Fedora (the underlying digital asset management system used by many colleges) is used for archiving, storing, and managing these documents. While it has the ability to support the number of objects being stored, Fedora tends to favor object fixity checks (checksums) and XML schema validation over speedy response times. It has worked for Amherst in terms of digital preservation and metadata support, but they have run into problems with its ability to handle high levels of concurrency (such as when Bon Appétit Magazine directed users to an Emily Dickinson manuscript featuring a recipe for doughnuts: acdc.amherst.edu/view/asc:17832). They use Riak as the intermediary layer between Fedora and the web, and as a huge caching mechanism for all of their data.
Previously, they were using a PHP app that directly accessed Fedora. While this solution worked, it was resource intensive and too slow for most purposes. It also wouldn’t allow them to grow their repository at the rate needed. They evaluated a few different systems (including CouchDB and MongoDB), but found Riak’s lack of sharding made it extremely easy to scale and offered better fault tolerance than the others.

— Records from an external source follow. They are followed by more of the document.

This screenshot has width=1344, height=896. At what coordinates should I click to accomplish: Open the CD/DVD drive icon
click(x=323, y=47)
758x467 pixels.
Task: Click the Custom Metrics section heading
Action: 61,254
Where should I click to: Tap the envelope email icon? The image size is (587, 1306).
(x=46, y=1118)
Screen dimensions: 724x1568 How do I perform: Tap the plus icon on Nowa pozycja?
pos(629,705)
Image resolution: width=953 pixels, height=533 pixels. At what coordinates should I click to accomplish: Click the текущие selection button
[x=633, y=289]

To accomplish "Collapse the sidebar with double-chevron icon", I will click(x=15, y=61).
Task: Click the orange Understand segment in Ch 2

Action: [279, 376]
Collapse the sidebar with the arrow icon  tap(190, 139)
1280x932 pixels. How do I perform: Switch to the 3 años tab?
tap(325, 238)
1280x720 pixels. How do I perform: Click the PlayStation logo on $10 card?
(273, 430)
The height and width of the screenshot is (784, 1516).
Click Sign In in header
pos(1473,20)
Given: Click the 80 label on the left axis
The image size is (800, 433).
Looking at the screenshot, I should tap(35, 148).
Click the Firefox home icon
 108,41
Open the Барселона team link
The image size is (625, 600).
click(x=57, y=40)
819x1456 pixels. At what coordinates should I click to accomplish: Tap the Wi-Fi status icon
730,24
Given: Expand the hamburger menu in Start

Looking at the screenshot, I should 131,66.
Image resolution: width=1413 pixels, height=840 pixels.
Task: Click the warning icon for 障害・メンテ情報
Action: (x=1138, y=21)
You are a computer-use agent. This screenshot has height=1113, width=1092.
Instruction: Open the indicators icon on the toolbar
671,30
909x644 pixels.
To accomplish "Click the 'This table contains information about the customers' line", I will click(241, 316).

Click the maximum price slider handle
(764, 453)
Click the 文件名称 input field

Amherst brought Riak into production earlier this year. They are storing around one million objects in Riak across four nodes. Riak unifies all of the XML- and RDF-based metadata about each of their digitized objects (such as structural metadata in RDF and descriptive metadata in MODS) and stores it in a single JSON structure. When querying, they typically utilize the general key/value lookup or run MapReduce jobs. Since moving to Riak, their entire system is now an order of magnitude faster.
“We have been extremely happy with Riak and what it provides,” says Aaron Coburn, Systems Administrator at Amherst College. “While most of the objects stored aren’t publicly available, Riak still allows us to make over 2,000 manuscripts available to the world.”